[Exercise materials Boundary: Start]
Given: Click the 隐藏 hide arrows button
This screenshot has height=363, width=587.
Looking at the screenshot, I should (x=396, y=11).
[Exercise materials Boundary: End]
[Exercise materials Boundary: Start]
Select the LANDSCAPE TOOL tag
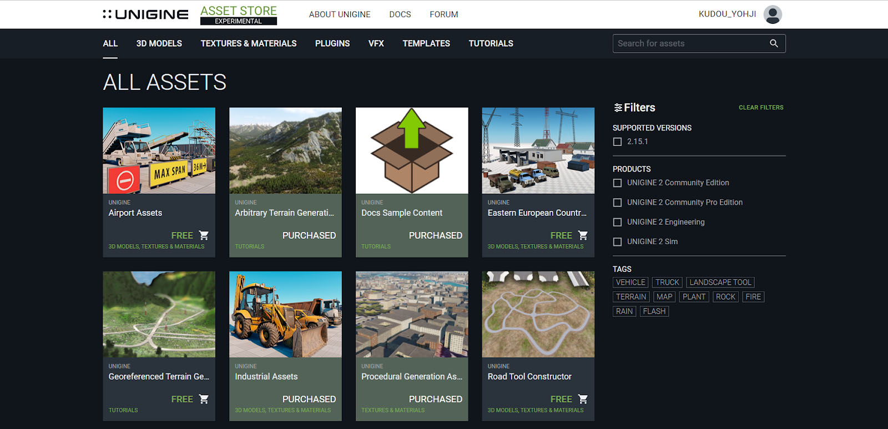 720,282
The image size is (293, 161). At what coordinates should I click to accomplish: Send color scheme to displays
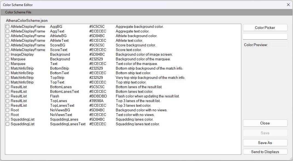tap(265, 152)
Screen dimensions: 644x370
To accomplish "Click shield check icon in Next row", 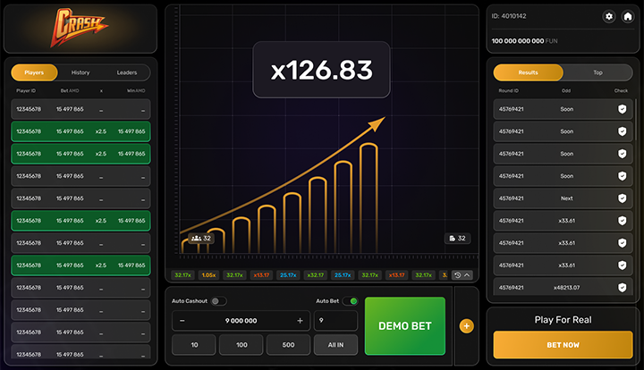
[Exercise materials Boundary: End]
[Exercise materials Boundary: Start]
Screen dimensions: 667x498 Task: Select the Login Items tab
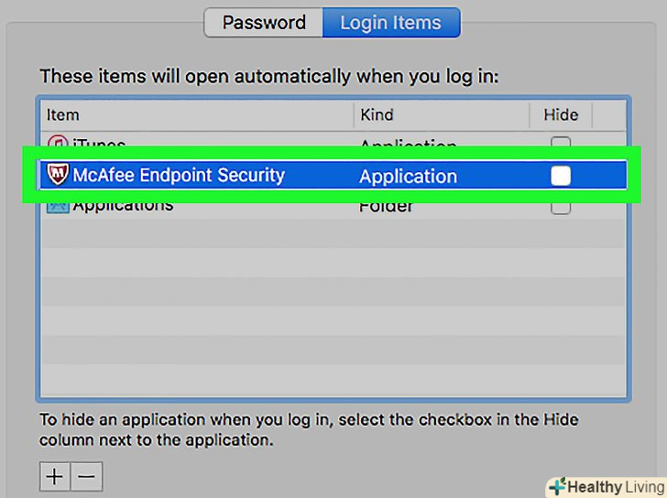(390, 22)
[Exercise materials Boundary: End]
■ Task description
From the records above, copy exactly the lines starting at the one with "The image size" and ending at the one with "shield check icon", and no others. Pictures stay out.

■ Solution
The image size is (293, 161). At what coordinates should I click to accomplish: Send color scheme to displays
tap(265, 152)
Screen dimensions: 644x370
To accomplish "Click shield check icon in Next row", 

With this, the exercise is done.